More than 106,000 clean energy workers lost their jobs in the month of March, and more clean energy job losses are projected in the coming months.
More than 106,000 clean energy workers lost their jobs in the month of March, and hundreds of thousands more clean energy job losses are projected in the coming months. That’s according to a new analysis of unemployment data released recently by E2 (Environmental Entrepreneurs), the American Council on Renewable Energy (ACORE), E4TheFuture and the BW Research Partnership.
The analysis of Department of Labor data found that 106,472 workers in clean energy occupations filed for unemployment benefits last month, wiping out all 2019 clean energy job gains across renewable energy, energy efficiency, clean vehicles, energy storage and clean fuels. These include electricians, HVAC and mechanical trades technicians and construction workers who work in energy efficiency; solar installers; wind industry engineers and technicians; and manufacturing workers employed by electric and other clean- vehicle manufacturing companies and suppliers.
Clean energy has been one of the US economy’s biggest and fastest-growing employment sectors over the past decade, growing 10.4 percent since 2015. According to a separate report released today by E2, US clean energy jobs increased to nearly 3.4 million at the end of 2019. The report found the industry accounted for more than half of the entire energy sector’s job growth in 2019, adding more than 70,000 jobs for a 2.2 percent growth rate – a faster pace than the US workforce as a whole. At the start of 2020, America’s clean energy workforce accounted for more than one out of every 50 US workers. That made clean energy by far the biggest employer of workers in energy occupations, employing nearly three times more workers than the fossil fuel industry.
But all that growth came to a screeching halt in March due to the COVID-19 pandemic and its economic fallout. The March layoffs are just the first indication of how badly the clean energy industry will be hit by the crisis, with the analysis projecting that more than 500,000 clean energy workers – 15 percent of the entire clean energy workforce – will lose their jobs in the months ahead unless quick and substantive action is taken. A loss of that magnitude would erase the clean energy industry’s total job growth over the last five years.

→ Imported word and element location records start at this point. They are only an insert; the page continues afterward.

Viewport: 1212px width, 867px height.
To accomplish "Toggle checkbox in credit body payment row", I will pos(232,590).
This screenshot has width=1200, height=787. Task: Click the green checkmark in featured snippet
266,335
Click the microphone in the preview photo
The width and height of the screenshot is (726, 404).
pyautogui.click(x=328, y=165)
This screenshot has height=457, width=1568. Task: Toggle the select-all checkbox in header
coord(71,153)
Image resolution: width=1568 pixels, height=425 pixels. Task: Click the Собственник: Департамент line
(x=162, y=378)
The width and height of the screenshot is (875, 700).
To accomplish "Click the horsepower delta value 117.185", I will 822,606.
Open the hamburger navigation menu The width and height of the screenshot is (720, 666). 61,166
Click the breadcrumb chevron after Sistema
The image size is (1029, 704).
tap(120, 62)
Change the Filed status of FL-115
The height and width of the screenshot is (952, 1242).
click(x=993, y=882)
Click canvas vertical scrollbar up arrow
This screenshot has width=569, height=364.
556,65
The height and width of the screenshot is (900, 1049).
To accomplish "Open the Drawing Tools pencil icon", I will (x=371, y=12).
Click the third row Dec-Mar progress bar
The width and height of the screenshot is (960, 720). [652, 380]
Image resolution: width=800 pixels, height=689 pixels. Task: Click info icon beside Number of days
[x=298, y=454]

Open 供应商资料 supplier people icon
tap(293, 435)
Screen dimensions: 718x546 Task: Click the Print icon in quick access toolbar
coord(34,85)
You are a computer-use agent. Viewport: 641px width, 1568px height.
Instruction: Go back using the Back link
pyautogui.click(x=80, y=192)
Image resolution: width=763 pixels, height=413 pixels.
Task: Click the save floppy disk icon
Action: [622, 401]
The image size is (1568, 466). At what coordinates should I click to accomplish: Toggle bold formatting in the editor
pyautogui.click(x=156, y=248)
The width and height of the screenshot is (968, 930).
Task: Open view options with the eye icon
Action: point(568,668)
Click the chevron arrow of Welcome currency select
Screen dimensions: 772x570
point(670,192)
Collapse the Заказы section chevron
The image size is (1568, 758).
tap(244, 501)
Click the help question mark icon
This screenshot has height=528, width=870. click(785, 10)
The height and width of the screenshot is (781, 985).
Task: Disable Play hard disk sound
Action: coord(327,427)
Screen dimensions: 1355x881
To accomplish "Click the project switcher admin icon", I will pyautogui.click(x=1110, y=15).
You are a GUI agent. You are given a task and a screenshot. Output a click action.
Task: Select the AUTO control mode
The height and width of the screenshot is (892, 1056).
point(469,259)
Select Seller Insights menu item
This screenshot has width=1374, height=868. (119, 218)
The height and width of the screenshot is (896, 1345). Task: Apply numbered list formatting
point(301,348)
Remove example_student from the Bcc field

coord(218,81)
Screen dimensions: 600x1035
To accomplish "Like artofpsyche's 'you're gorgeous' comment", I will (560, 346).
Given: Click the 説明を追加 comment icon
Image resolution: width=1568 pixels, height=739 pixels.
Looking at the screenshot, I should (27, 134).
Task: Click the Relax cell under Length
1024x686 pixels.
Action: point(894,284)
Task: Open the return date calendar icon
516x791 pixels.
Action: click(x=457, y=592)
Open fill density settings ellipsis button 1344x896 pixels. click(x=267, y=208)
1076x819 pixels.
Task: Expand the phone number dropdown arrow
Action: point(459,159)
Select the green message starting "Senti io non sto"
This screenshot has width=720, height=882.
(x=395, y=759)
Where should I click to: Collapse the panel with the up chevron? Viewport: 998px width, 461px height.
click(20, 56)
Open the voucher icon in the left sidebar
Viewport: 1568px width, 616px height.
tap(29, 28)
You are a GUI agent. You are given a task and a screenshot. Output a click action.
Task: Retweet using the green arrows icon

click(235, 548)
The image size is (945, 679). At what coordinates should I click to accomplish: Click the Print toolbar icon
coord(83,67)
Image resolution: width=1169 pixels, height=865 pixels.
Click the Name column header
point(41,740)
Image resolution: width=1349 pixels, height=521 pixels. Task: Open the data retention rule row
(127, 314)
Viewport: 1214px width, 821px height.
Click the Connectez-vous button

Gregory Wetstone, President and CEO of the American Council on Renewable Energy (ACORE), said, “this analysis quantifies in stark terms the damage COVID-19 is already doing to the renewable energy workforce, and the devastating trajectory we’re facing absent help from Congress. The renewable sector is being hit hard by supply chain disruptions, shelter-in-place orders and other significant pandemic-related delays. To stem job losses, we ask Congress to extend the time-sensitive deadlines faced by renewable projects seeking to qualify for critical tax incentives, and to provide temporary refundability for renewable tax credits that are increasingly difficult to monetise. In the end, we’re all in this together, and the renewable energy industry wants to be a key economic driver to help the nation through this downturn, as well as an effective climate solution over the long haul.”